FCC Files for National Broadband Policy

William E. Kennard, Federal Communications
Commission
chairman, has asked the FCC general counsel to prepare a
brief that would establish a
national broadband policy.

In May, a federal district court ruled that the city government of
Portland, Ore., has the authority to force its cable TV company to open
access to independent Internet services providers. AT&T-owned Tele-Communications Inc., is appealing the
decision.

In a speech made before the Federal Communications Bar Association Northern
California Chapter on Tuesday, Kennard said the FCC would file the brief
acting as a friend of the court.

Kennard said that he was disturbed by the effect that local franchising
authorities could have on national broadband policy and on the deployment
of broadband services if they did not leave the market to develop
regulation-free.

“Unfortunately, a number of local franchising authorities have decided not
to follow this de-regulatory, pro-competitive approach. Instead, they have
begun imposing their own local open access provisions,” Kennard said. “It
is in the national interest that we have a national broadband policy.”
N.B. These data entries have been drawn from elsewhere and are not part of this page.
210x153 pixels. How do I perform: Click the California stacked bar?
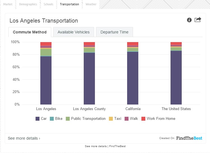click(x=133, y=78)
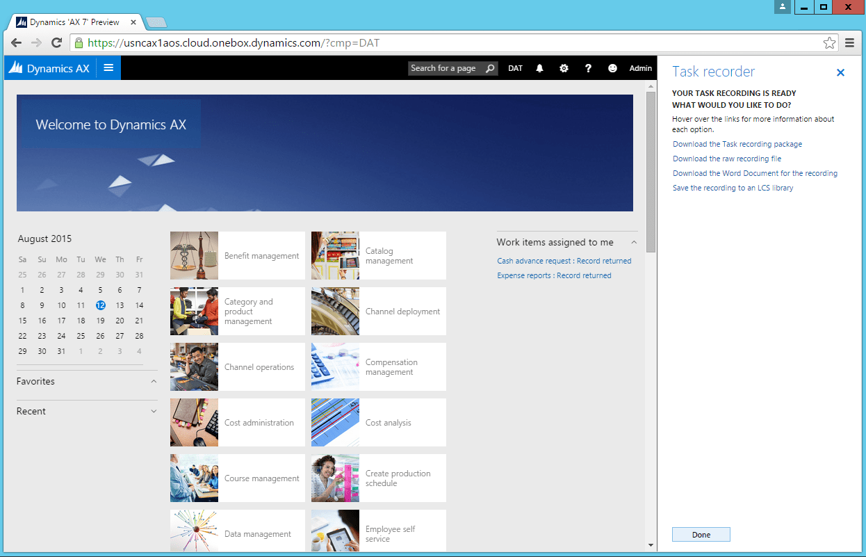Select August 12 on the calendar
Screen dimensions: 866x557
(x=100, y=305)
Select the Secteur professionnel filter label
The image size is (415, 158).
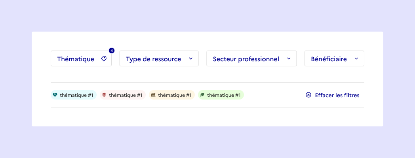(x=246, y=59)
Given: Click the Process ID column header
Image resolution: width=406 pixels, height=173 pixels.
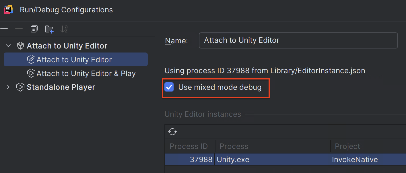Looking at the screenshot, I should (189, 146).
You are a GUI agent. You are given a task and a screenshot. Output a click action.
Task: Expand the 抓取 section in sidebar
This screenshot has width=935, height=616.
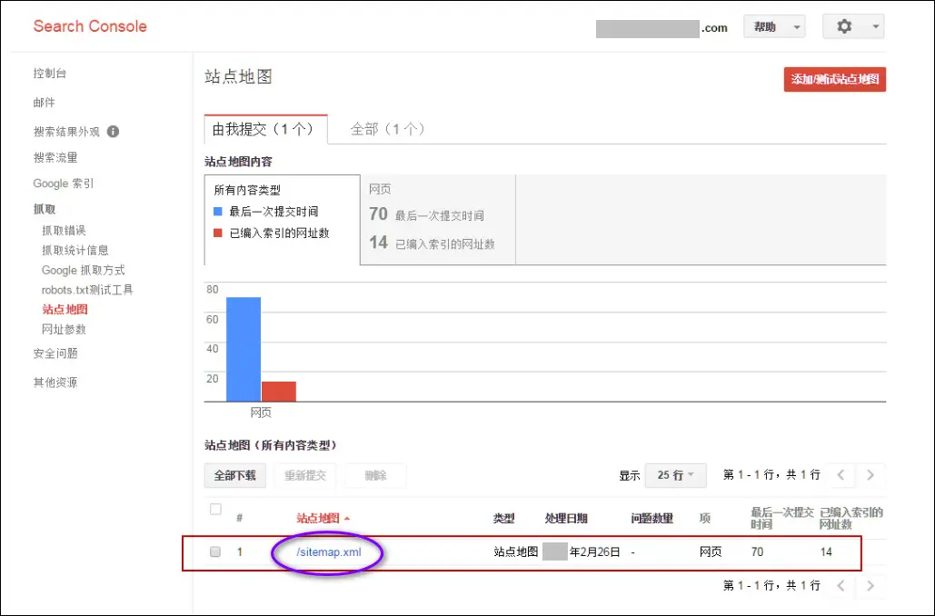click(45, 209)
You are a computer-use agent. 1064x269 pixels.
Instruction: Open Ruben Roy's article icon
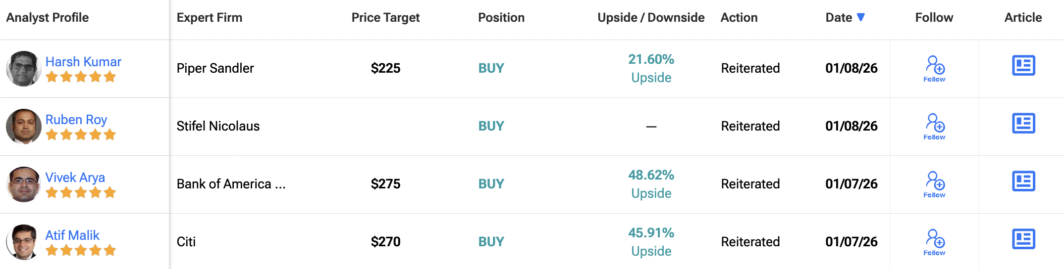(x=1023, y=124)
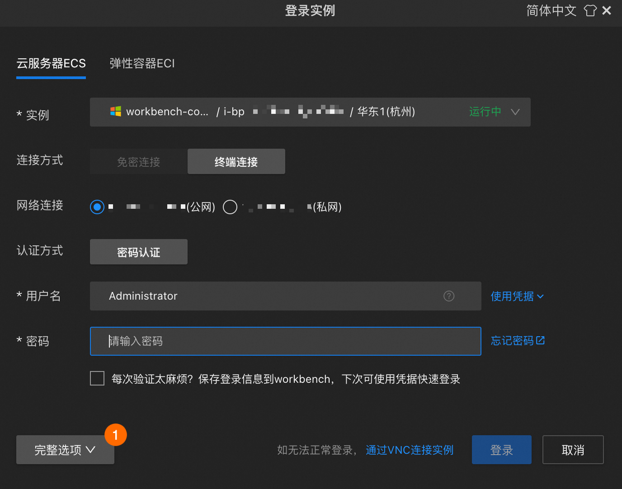Click the password input field

pyautogui.click(x=285, y=341)
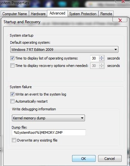The height and width of the screenshot is (166, 130).
Task: Check Overwrite any existing file
Action: point(14,140)
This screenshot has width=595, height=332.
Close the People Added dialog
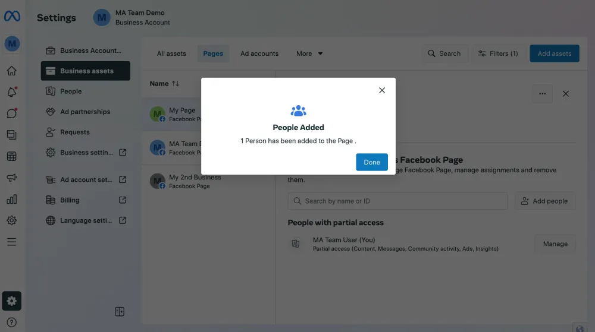pos(382,90)
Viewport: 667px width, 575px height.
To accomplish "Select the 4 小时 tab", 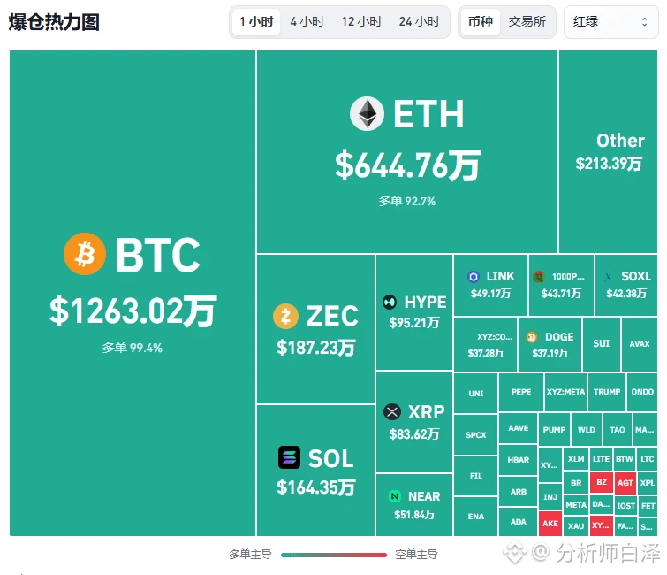I will (307, 22).
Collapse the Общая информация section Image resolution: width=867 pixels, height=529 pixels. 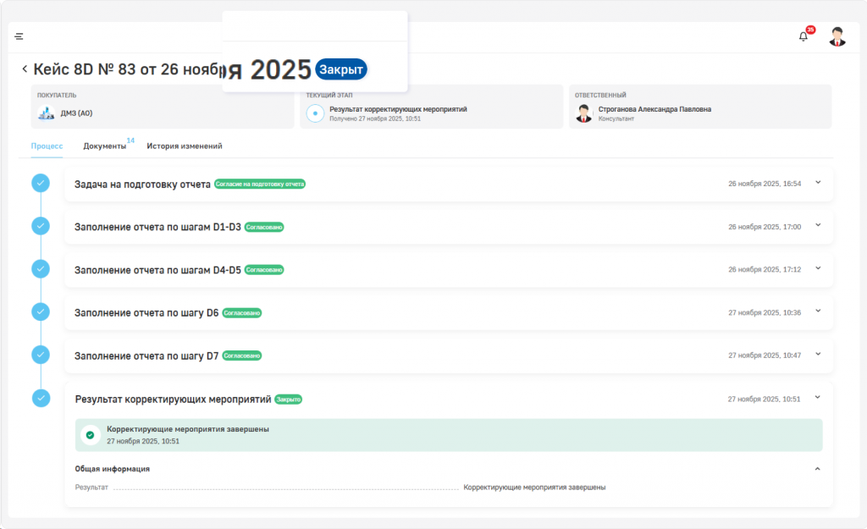(x=817, y=468)
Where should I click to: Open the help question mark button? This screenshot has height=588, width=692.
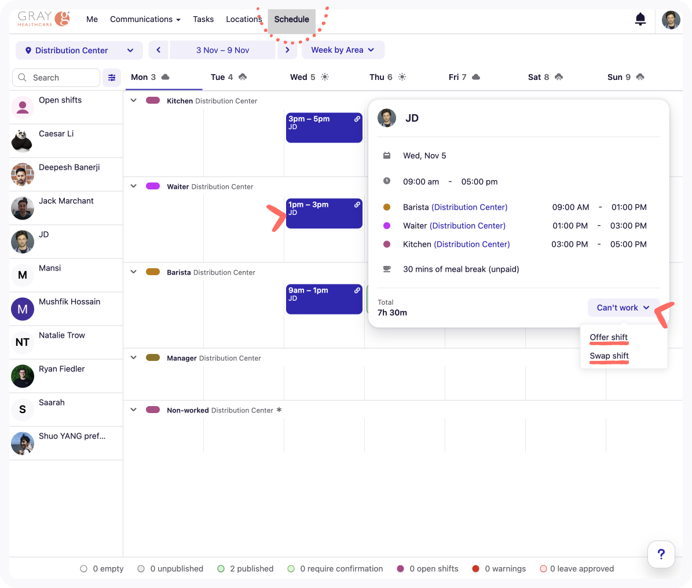coord(661,554)
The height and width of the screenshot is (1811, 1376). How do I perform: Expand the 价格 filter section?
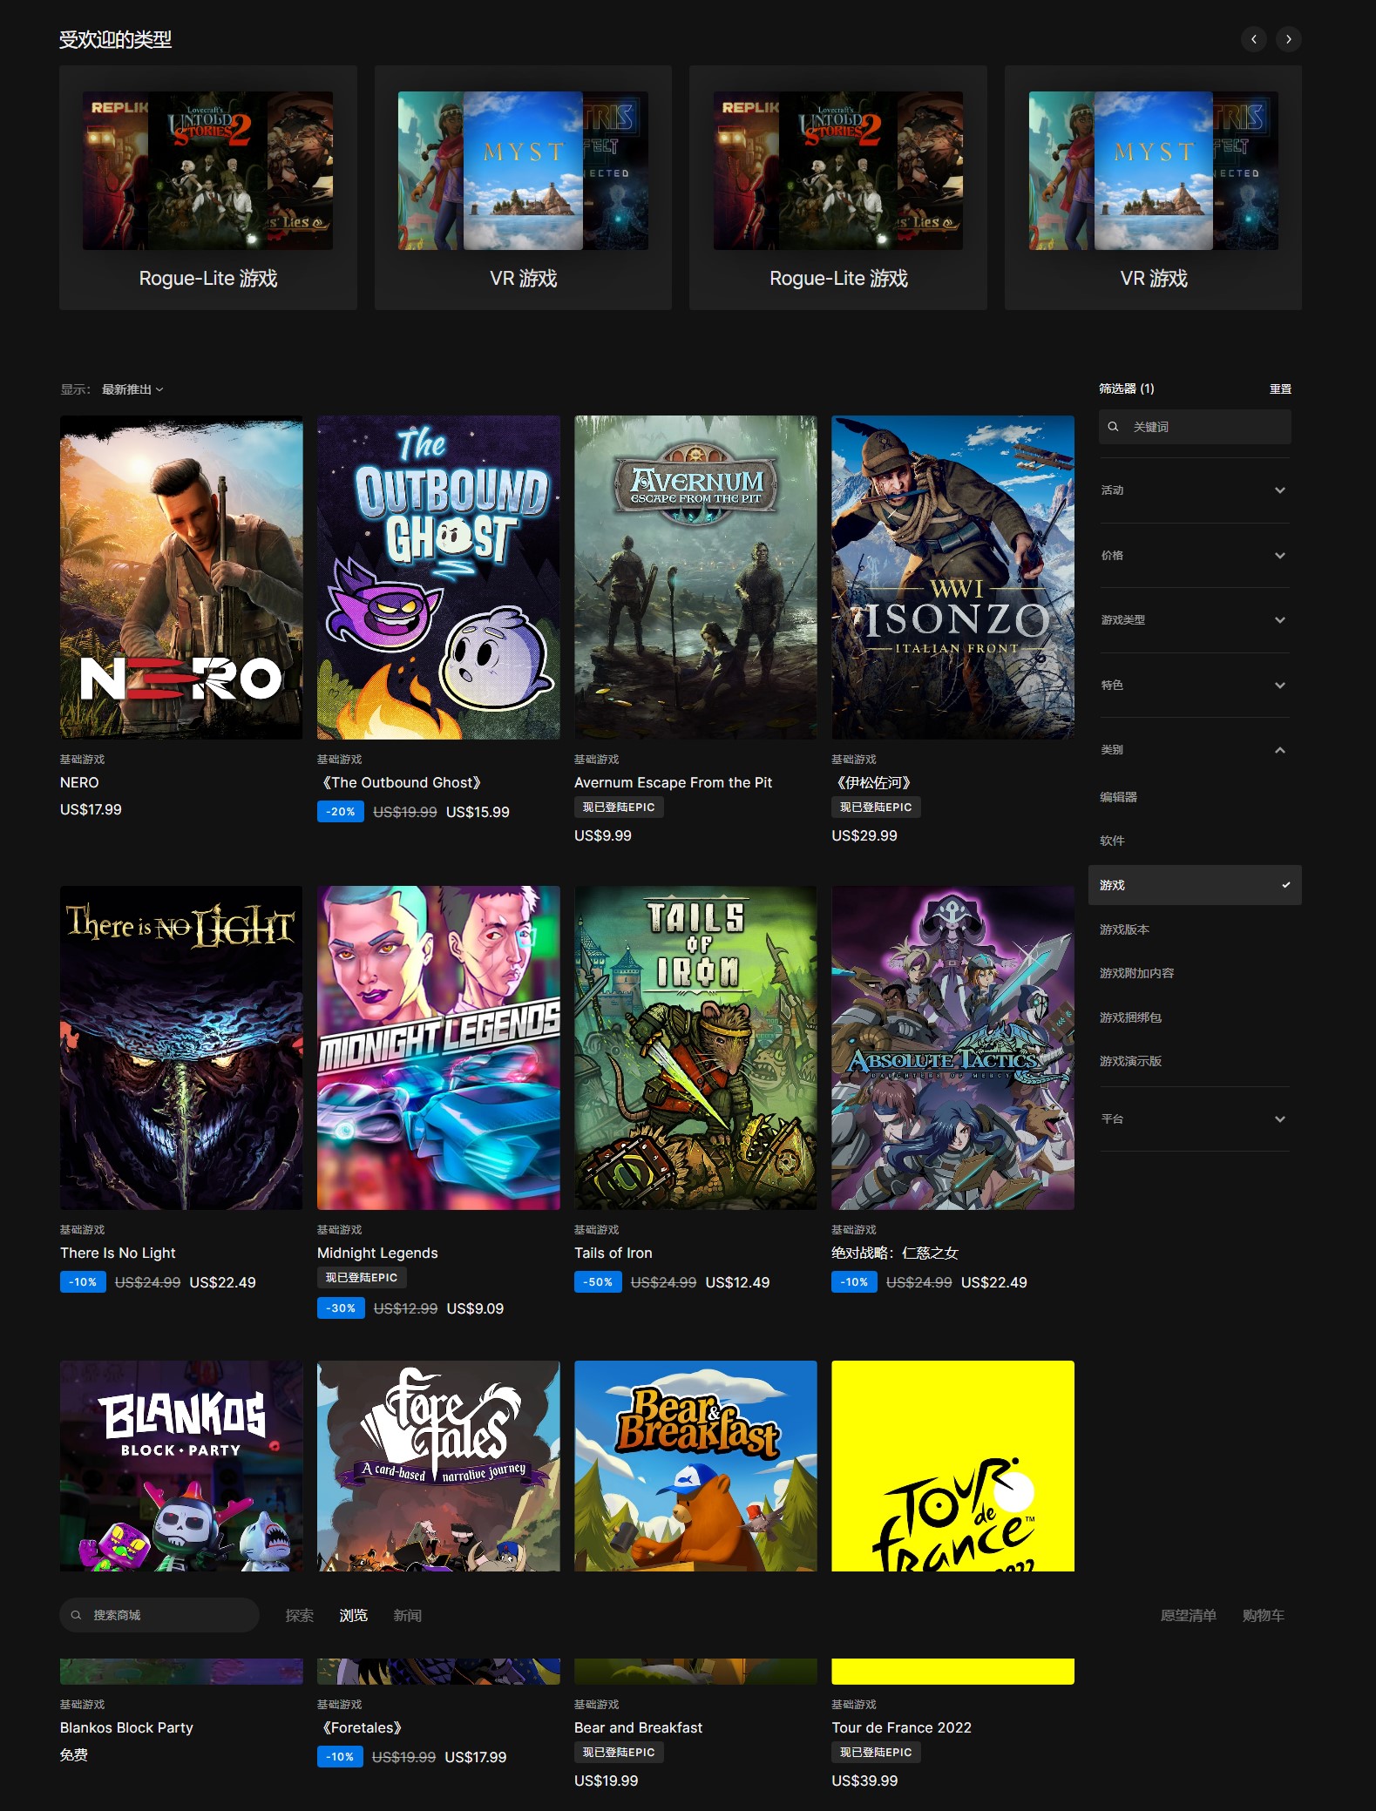point(1194,556)
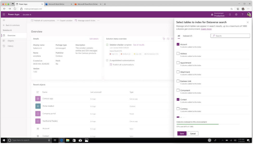The height and width of the screenshot is (144, 253).
Task: Open the settings gear in header
Action: pyautogui.click(x=236, y=15)
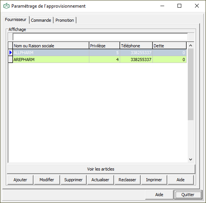
Task: Refresh the list with the Actualiser button
Action: [x=100, y=180]
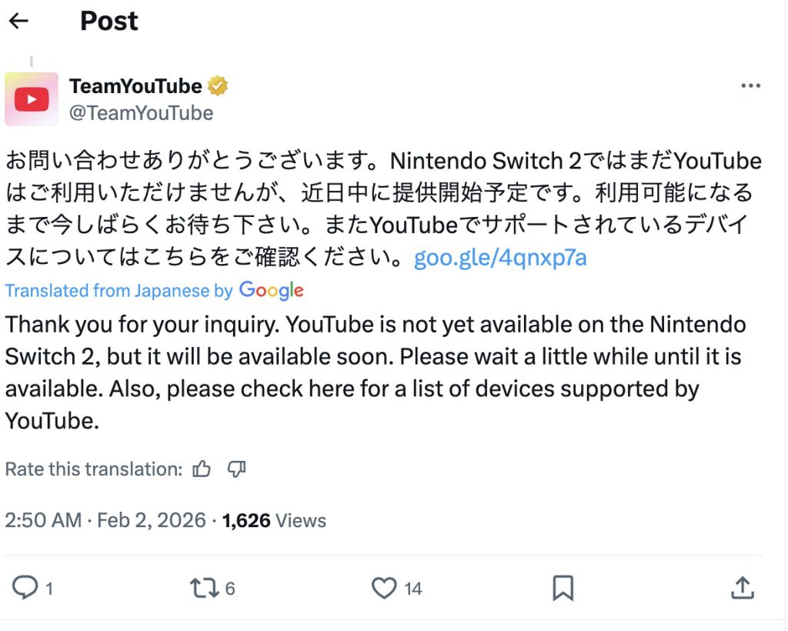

Kennard stated that the FCC has the authority to set national broadband
policy and that a non-regulatory approach is the best way to let the
broadband industry flourish.

John Raposa, GTE associate general
council, said that the FCC brief will have little bearing on the issue
before the federal court.

“Filing a brief that says there ought to be a national policy on open
access does not address in any manner the legal issue before the court,”
Raposa said. “The issue before the court is preemption. Unless the FCC
would come in and attempt to preempt cities we do not believe their action
is going to have any effect on the court of appeals.”

David Olson, cable commission director for the city of Portland said he
respects the opinions of the FCC and the commissioners, but that they are
wrong on this issue.

“I think the commissioners are wrong in their view that inaction is the
solution,” Olson said. He added that “we remain sufficiently confident in our
authority and the strength of our arguments that the judge will uphold the
Ninth Circuit Court’s ruling.”

Kennard said competition between cable modem and digital subscriber line
services is essential to accelerating broadband access.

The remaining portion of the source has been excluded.